Quantification of the Information Loss Resulting from Temporal Aggregation of Wind Turbine Operating Data

Appl. Sci. 2021, 11(17), 8065; https://doi.org/10.3390/app11178065
by Mattia Beretta 1,2,3,*, Karoline Pelka 2,*, Jordi Cusidó 3,4,* and Timo Lichtenstein 2,*
Reviewer 1: Anonymous
Reviewer 2: Anonymous
Appl. Sci. 2021, 11(17), 8065; https://doi.org/10.3390/app11178065
Submission received: 5 August 2021 / Revised: 25 August 2021 / Accepted: 27 August 2021 / Published: 31 August 2021
(This article belongs to the Special Issue Boosting Wind Power Integration)

Round 1

Reviewer 1 Report

The manuscript entitled “Quantification of the Information Loss Resulting from Temporal Aggregation of Wind Turbine Operating Data” deals with a very interesting and innovative topic in wind energy literature.

 

The paper deals with a systematic analysis of the effect of temporal aggregation on wind turbine DATA. The authors process a huge quantity of data from real-world operating wind turbines, with sampling time of 1 second, and investigate several aggregation times up to the typical one in SCADA data analysis (10 minutes).

 

The paper is very well written and the results are clear and well presented. I think that this study could be very interesting for wind turbine scholars.

 

Basing on these considerations, I have just few minor remarks and questions, which I list here on:

 

  • How do the authors treat wind turbine stops and malfunctioning? As the authors said in the paper, when aggregating on 10 minutes time scale, the SCADA system provides a counter indicating the number of run seconds. Do you filter (at least roughly) on wind turbine run based on an indicative power curve or use completely raw data?
  • The author report that the temporal behavior of some internal temperatures is remarkably different for some wind turbines from the selected fleet. Do the authors have indication that these wind turbines are affected by incoming damages? Or are there issues with the sensors? I am very interested about this result and I would like to understand if it provides diagnostic indication.
  • What is the pitch control of the wind turbines? Hydraulic or electric? I guess that this has a consequence on the effect of the aggregation and I am therefore interested in this information.
  • I suggest a couple of reference dealing with, respectively, the analysis of temporal aggregation on wind turbine power curve and on the analysis of wakes using time resolved and aggregated data.
  • Castellani, F., Mana, M., & Astolfi, D. (2018, June). An experimental analysis of wind and power fluctuations through time-resolved data of full scale wind turbines. In Journal of Physics: Conference Series (Vol. 1037, No. 7, p. 072042). IOP Publishing.
  • Castellani, F., Sdringola, P., & Astolfi, D. (2018). Analysis of wind turbine wakes through time-resolved and SCADA data of an onshore wind farm. Journal of Solar Energy Engineering, 140(4).
  • Basing on the above consideration, I am interested to inquire if the authors have considered the possibility of distinguishing the normal operation with respect to the operation under wake. Do the authors think that this could have an effect on the results?

Author Response

Please see the attachment.

Author Response File: Author Response.pdf

Reviewer 2 Report

The authors present an extensive, interesting and well structured work. The approach made is interesting considering different research questions Q1, Q2 and Q3 and how they are approached. It is also interesting how the hypothesis test shown in section 4.1.2 was made. The discussions raised are suitable to justify the present limitations as well as other aspects to bear in mind.

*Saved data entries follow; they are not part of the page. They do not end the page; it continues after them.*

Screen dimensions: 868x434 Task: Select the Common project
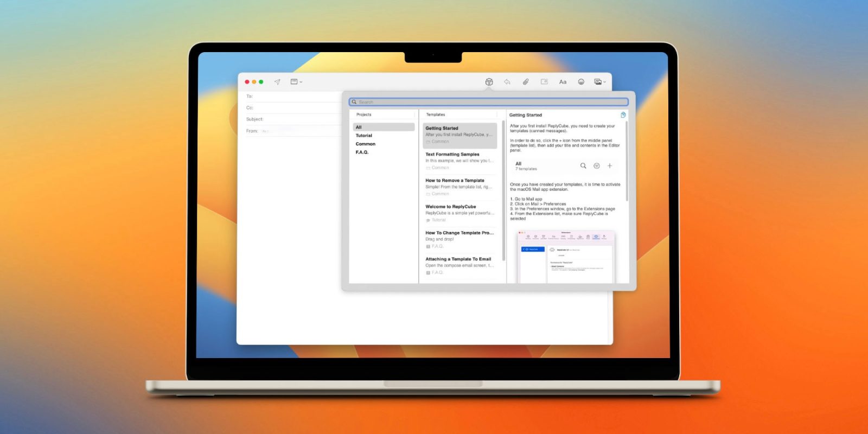(x=366, y=144)
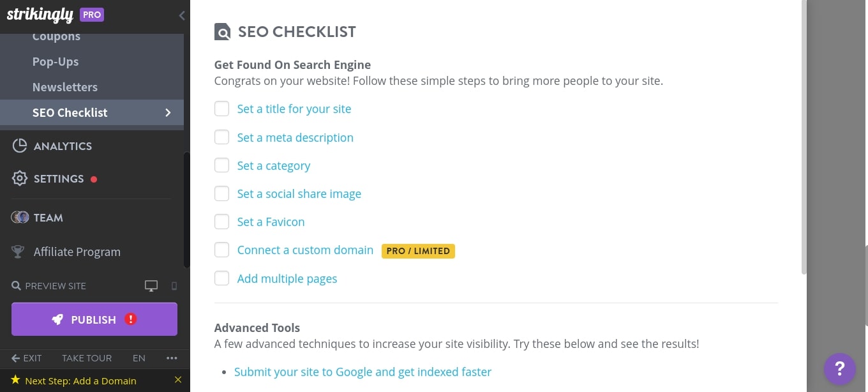
Task: Preview site in desktop mode
Action: pyautogui.click(x=151, y=285)

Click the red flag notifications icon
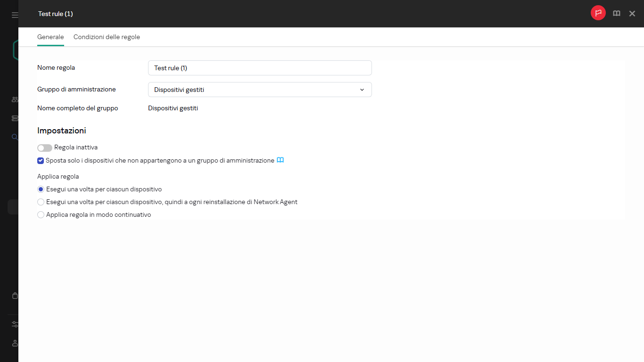598,13
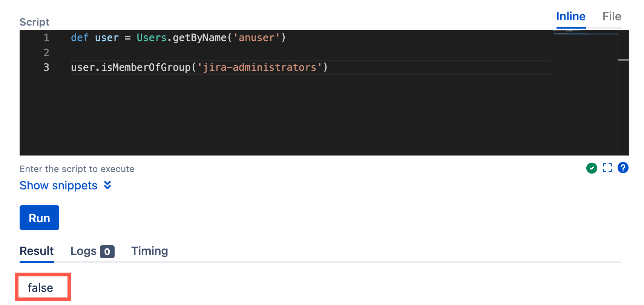
Task: Run the script
Action: click(x=39, y=218)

Some suggestions to improve the article are:

1. In the first line of the abstract can be convenient to place: SCADA (Supervisory Control And Data Acquisition).

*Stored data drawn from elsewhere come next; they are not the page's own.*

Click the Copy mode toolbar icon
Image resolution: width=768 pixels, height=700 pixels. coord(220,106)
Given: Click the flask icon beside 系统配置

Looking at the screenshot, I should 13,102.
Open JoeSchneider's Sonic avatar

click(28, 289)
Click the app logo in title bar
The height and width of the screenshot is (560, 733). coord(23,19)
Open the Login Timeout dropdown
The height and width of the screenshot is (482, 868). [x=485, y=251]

2. Considering the extension of the work, it is recommended to add in the introduction a figure (as a graphical abstract) to observe the different aspects treated in the article.

3. It is recommended to add an introduction paragraph in section ‘‘4.1.1. Comparison of Descriptive Statistics’’ in order to understand the topics covered in this section.

4. The equation before line 349 should be numbered.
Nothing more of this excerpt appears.